Pesawat Susi Air Terbakar
Pilot Susi Air Disandera KKB, Kapolda Papua: Egianus Kogoya, Setop Buat Aksi!
Aksinya KKB tersebut membuat warga panik lantaran takut dengan kondisi Paro yang kian menegangkan disusul pengungsian ke Kenyam.
Penulis: Marselinus Labu Lela | Editor: Roy Ratumakin
Laporan Wartawan Tribun-Papua.com, Marselinus Labu Lela
TRIBUN-PAPUA.COM, TIMIKA – Kelompok Kriminal Senjata (KKB) pimpinan Egianus Kogoya kembali melakukan aksi pembakaran pesawat Susi Air dan sekaligus diduga menyandera pilot asal Selandia Baru pada, Selasa (7/2/2023) di Distrik Paro, Kabupaten Nduga.
Aksinya KKB tersebut membuat warga panik lantaran takut dengan kondisi Paro yang kian menegangkan disusul pengungsian ke Kenyam.
Baca juga: Pencarian Pilot Susi Air, Kompolnas Tiba di Timika Papua Tengah
"Nduga sekarang sedang membangun sesuai apa yang dikatakan oleh Pj Bupati Nduga, Namia Gwijangge. Dalam hal ini masyarakat Nduga juga wajib membangun daerahnya," kata Kapolda Papua, Irjen Pol Mathius D Fakhiri kepada Tribun-Papua.com, Selasa (14/2/2023) di Timika.
Lanjut Kapolda, dengan kejadian pembakaran Pesawat Susi Air oleh KKB menghambat proses pembangunan hingga berdampak pada masyarakat.
"Ini yang membuat masyarakat bergeser ke Kenyam karena kondisi di Paro tidak aman," ucapnya.
Dikatakan, kejadian ini sangat disayangkan dan pemerintah Nduga juga harus berusaha keras melayani masyarakat yang mengungsi.
"Saya berharap KKB pimpinan Egianus dan kawanya setop buat aksi yang tidak perlu. Kami TNI-Polri akan lawan dan tidak akan mundur," tegasnya.

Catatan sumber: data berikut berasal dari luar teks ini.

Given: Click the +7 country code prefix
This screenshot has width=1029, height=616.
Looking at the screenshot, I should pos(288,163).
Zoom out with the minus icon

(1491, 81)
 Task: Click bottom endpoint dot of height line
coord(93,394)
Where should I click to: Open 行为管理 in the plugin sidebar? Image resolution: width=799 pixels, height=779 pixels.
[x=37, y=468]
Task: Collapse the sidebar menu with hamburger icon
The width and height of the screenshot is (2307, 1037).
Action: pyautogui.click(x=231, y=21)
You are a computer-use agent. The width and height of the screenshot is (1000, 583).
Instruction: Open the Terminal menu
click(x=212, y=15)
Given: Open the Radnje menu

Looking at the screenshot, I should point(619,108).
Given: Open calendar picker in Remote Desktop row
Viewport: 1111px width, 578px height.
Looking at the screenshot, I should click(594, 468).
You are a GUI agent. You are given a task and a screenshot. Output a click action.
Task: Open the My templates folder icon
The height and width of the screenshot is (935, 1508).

Baca juga: VIRAL Foto WNA Kibarkan Bendera Bintang Kejora, Kabid Humas: Kami Usut!
Selain itu Kapolda juga memastikan bahwa pilot Susi Air saat ini ada ditangan KKB namun lokasinya belum diketahui.
"Kondisi pilot juga belum diketahui apakah dalam keadaan baik atau tidak," katanya.
Lanjutnya, saat ini pemerintah dan tokoh masyarakat Nduga berupaya bertemu dengan Egianus guna negosiasi apa yang kelompok tersebut mau.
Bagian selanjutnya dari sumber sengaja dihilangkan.